In May 2016, the Department of Health and Human Services (HHS) announced “A Bill You Can Understand” Design and Innovation Challenge: Help Patients Understand Their Medical Bills and the Financial Aspect of Health. Simply put, design a simplified medical bill that is easy to interpret.
Currently, there is no standard in place for consumer medical billing documents. As the notice points out, patients in the United States often have difficulty understanding the complex medical billing process and may not be aware of or understand the reason for multiple bills from multiple sources for one episode of care.
The Challenge has two objectives:
- Objective 1: “Redesigning the Medical Bill”: Improving the medical bill itself. That is, making it more readable and easier for the consumer to understand.
- Objective 2: “Redesigning the Medical Billing Process”: Improving the overall medical billing process. Submissions could address any step in the consumer journey from the medical encounter to afterward (for example, providing information at discharge on the medical billing process, developing a consolidated bill, creating a unified billing portal, etc.).
HHS is aiming to help patients understand what they owe and why, while removing the assumption that patients have a thorough understanding of healthcare. But is the patient statement the root of patient dissatisfaction? The government thinks so, but denials play a big part in this equation.
Denials requiring rebilling and reworking claims contribute to patient misunderstanding and discontent.

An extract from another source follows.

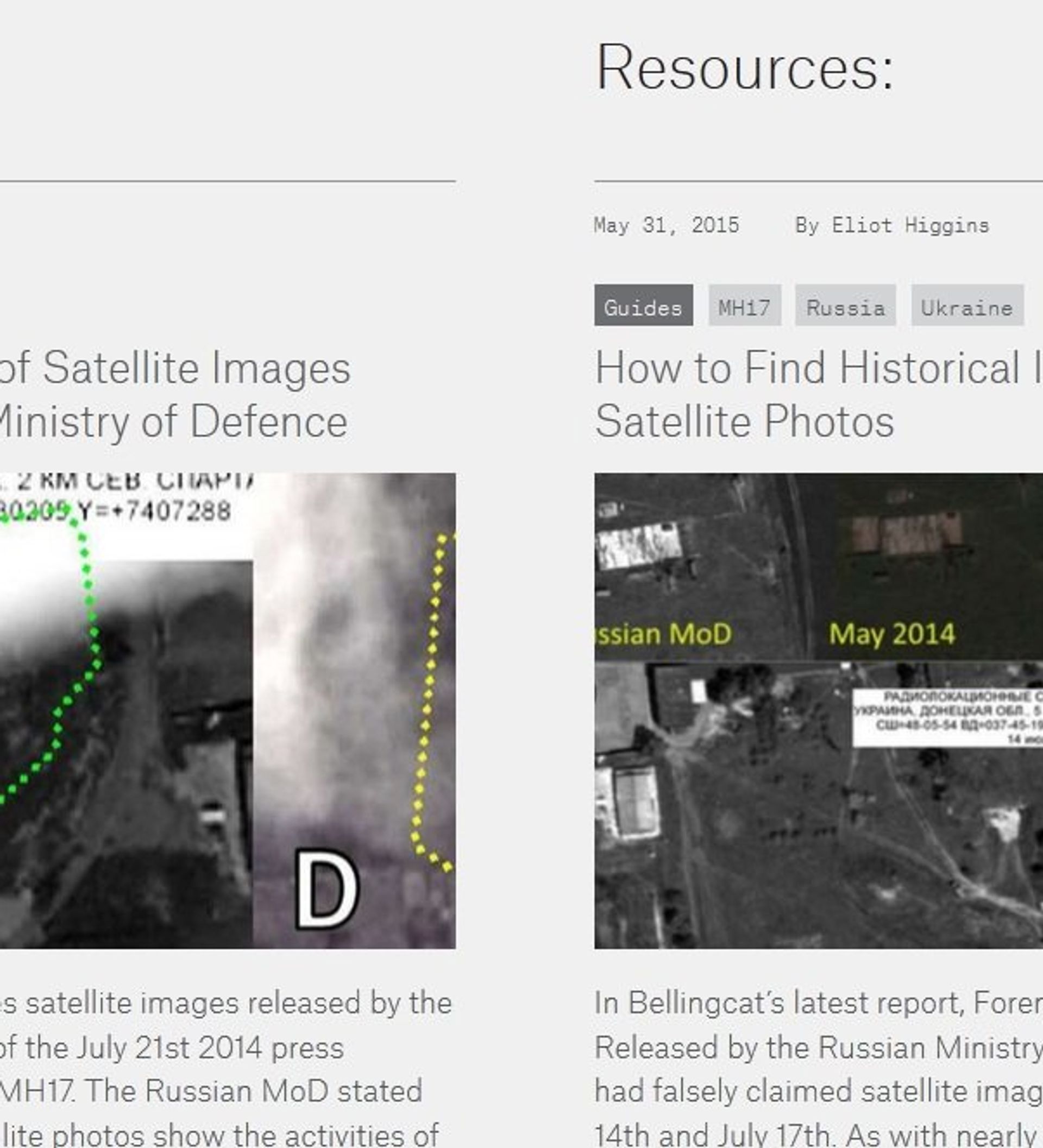Open 'How to Find Historical' article title
Screen dimensions: 1043x1148
coord(819,368)
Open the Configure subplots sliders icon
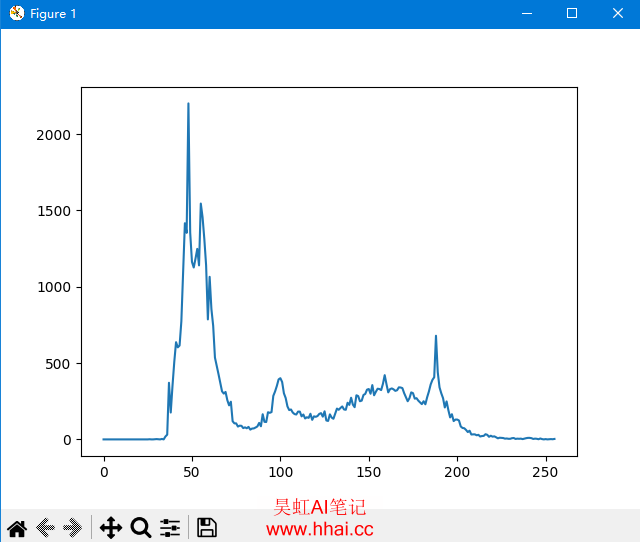This screenshot has width=640, height=542. (170, 528)
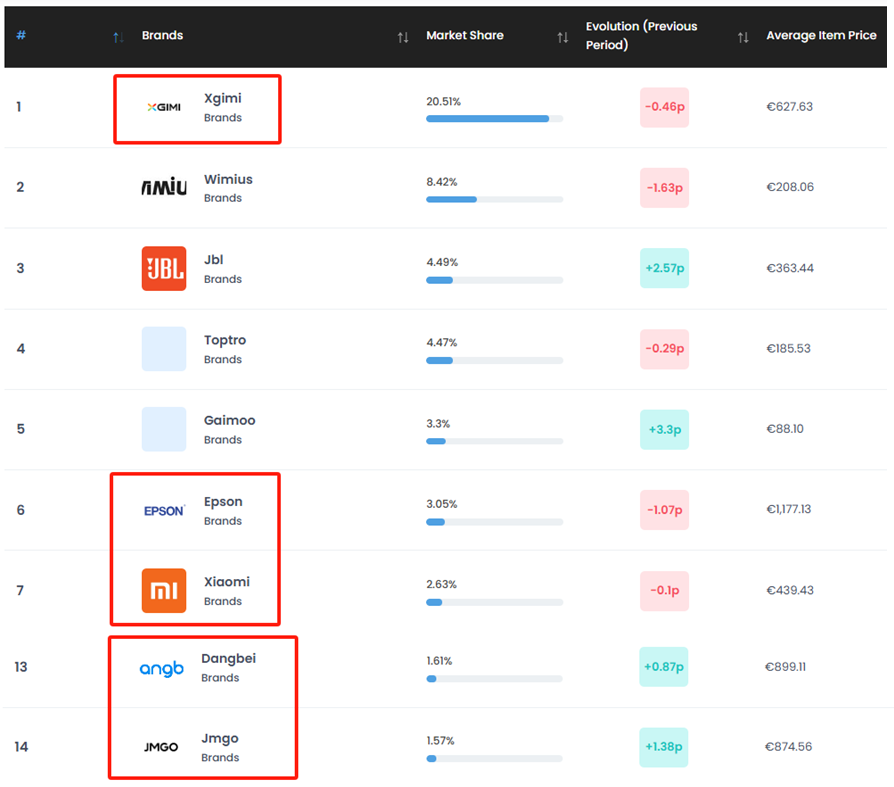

Take a medical necessity denial as an example – how does that translate to the patient if a provider bills for a service that was not medically necessary?
“This is one of the biggest complaints our clients receive in the billing office,” says Lori Zindl, President of OS inc. “Patients are seeing bills for denied services that could have been resolved with the proper claim edits in place. The interaction with the billing office has a lasting impression with the patient, and is often a deciding factor in whether or not they will return.”
About 90% of denials are preventable, so put edits in place to correct the claim before it gets out the door. The claim is paid accurately and timely, and paired with the easy-to-navigate patient statement, the owed portion is more easily understood.